TEXTAUSZUG

-----

Buchkritik -- Marcantonio Colonna -- Der Diktatorpapst

Umschlagfoto, Buchkritik, Marcantonio Colonna, Der Diktatorpapst , InKulturA Als nach dem überraschenden Rücktritt von Benedikt XVI. der Argentinier Jorge Mario Bergoglio zum neuen Oberhaupt der römisch-katholischen Kirche gewählt wurde, ging ein Raunen durch die christliche Welt. Der Zeitgeist war Papst Franziskus, wie er sich nannte, günstig, stand er doch wie kein anderer vor ihm für Erneuerung, Reformwillen und Modernisierung der katholischen Kirche. Doch auch der Stellvertreter Christi muss sich an seinen realen Taten messen lassen und dabei kommt Franziskus, zumindest in der Analyse von Marcantonio Colonna, ein Pseudonym, unter dem der Schriftsteller und Historiker Henry Sire ein Schwarzbuch über den aktuellen Oberhirten veröffentlicht hat, nicht gerade vorteilhaft davon.

Bereits während seiner Zeit als Kardinal in Argentinien höchst umstritten, wurde Jorge Mario Bergoglio von der, wie der Autor sie nennt, „St. Gallen Mafia“, einem Kreis von einflussreichen Kirchenführern als Nachfolger des konservativen Johannes Pauls II. lanciert. Dieser Versuch scheiterte durch die Wahl des Deutschen Kardinal Ratzinger am 19. April 2005 zum Papst.

-----

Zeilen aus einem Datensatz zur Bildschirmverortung

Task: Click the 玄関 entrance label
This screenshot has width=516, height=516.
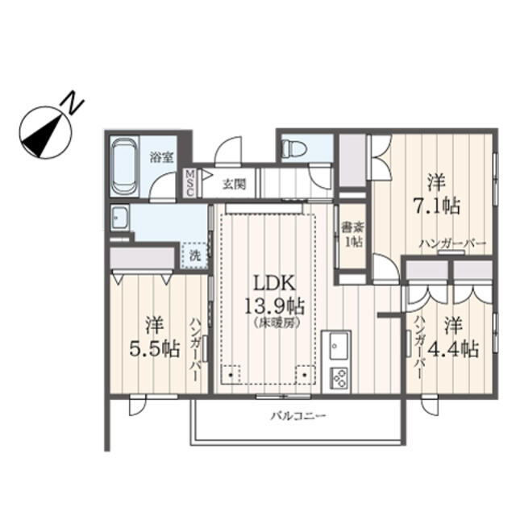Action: point(235,183)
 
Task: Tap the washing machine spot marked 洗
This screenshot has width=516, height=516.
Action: point(194,254)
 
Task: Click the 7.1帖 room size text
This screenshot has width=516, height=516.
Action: point(438,206)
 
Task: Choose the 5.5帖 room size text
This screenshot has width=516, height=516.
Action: point(154,349)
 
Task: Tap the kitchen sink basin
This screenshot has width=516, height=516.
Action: point(335,348)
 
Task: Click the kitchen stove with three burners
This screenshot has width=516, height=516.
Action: point(339,377)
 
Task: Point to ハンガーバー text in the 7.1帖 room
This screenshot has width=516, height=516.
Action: point(452,243)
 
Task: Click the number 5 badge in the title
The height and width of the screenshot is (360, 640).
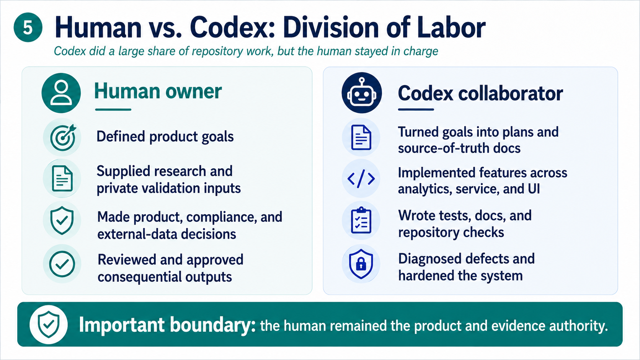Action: (x=28, y=28)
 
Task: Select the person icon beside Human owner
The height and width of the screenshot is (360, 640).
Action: (x=61, y=93)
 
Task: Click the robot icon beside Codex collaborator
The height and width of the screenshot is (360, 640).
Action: (x=362, y=93)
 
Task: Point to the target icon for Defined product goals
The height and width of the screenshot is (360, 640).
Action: (x=62, y=137)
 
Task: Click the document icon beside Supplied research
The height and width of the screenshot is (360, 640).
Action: (x=62, y=179)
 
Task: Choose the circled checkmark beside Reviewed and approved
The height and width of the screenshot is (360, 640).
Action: (x=62, y=264)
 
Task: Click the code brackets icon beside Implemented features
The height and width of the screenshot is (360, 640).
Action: (x=361, y=179)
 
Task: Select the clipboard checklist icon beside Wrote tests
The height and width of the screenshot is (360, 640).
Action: (x=361, y=220)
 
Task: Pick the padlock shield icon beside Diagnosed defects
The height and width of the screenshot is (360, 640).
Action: (x=361, y=264)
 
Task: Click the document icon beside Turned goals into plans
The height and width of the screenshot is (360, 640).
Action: (x=361, y=137)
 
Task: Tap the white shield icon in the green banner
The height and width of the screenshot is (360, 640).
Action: (x=49, y=324)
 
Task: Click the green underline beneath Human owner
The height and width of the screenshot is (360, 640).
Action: (x=113, y=109)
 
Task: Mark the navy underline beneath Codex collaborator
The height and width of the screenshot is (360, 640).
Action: (x=416, y=109)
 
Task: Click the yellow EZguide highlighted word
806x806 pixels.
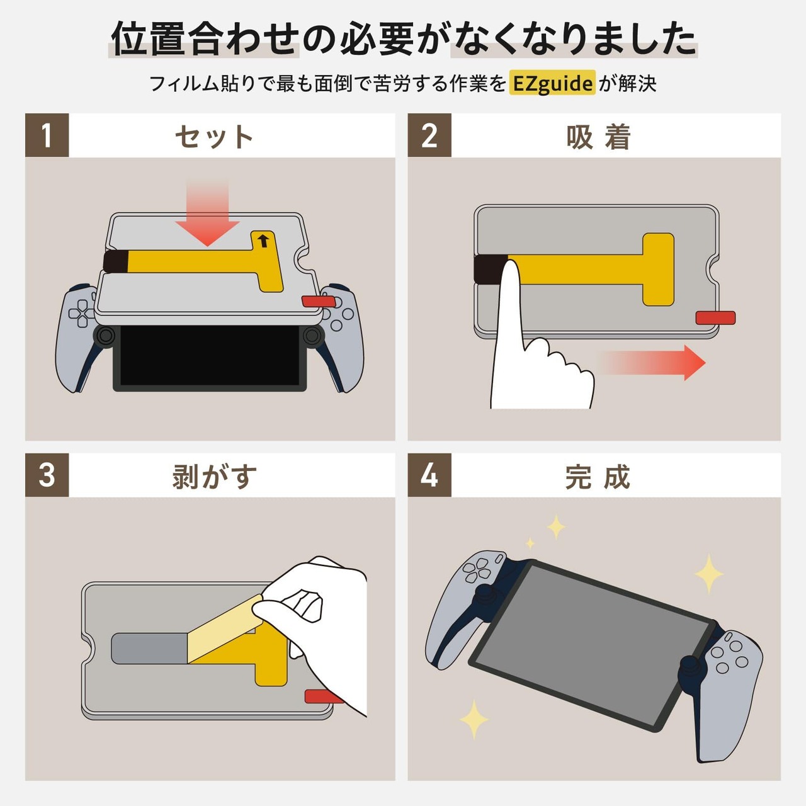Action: [552, 83]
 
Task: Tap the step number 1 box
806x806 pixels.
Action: [47, 135]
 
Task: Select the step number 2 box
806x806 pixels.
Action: [429, 135]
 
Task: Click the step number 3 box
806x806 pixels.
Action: [47, 475]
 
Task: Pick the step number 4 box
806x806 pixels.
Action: [429, 475]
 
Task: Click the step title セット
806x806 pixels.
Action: [214, 137]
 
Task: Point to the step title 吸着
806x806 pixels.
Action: [598, 137]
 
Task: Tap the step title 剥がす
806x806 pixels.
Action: [214, 476]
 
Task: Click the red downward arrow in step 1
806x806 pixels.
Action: [207, 217]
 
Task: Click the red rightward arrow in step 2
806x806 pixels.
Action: [655, 363]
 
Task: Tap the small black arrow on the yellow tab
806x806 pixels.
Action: [263, 241]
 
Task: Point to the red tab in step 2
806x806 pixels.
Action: [715, 318]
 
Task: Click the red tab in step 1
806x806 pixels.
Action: [318, 302]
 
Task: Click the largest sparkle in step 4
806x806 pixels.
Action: [709, 574]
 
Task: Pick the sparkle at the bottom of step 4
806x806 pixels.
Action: [474, 718]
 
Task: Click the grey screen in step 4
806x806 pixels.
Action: [592, 642]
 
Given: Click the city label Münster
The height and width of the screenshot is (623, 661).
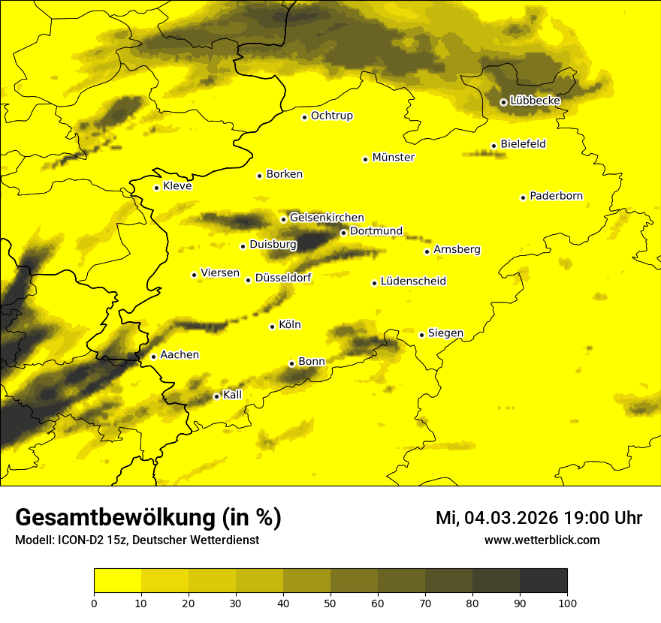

-----

AUFGABE
Nenne alles, wofür Papst Franziskus laut der Buchkritik wie kein anderer vor ihm stand. Die Zeilen sind für die Bearbeitung nicht erforderlich.

LÖSUNG
- Erneuerung der katholischen Kirche
- Reformwillen
- Modernisierung der katholischen Kirche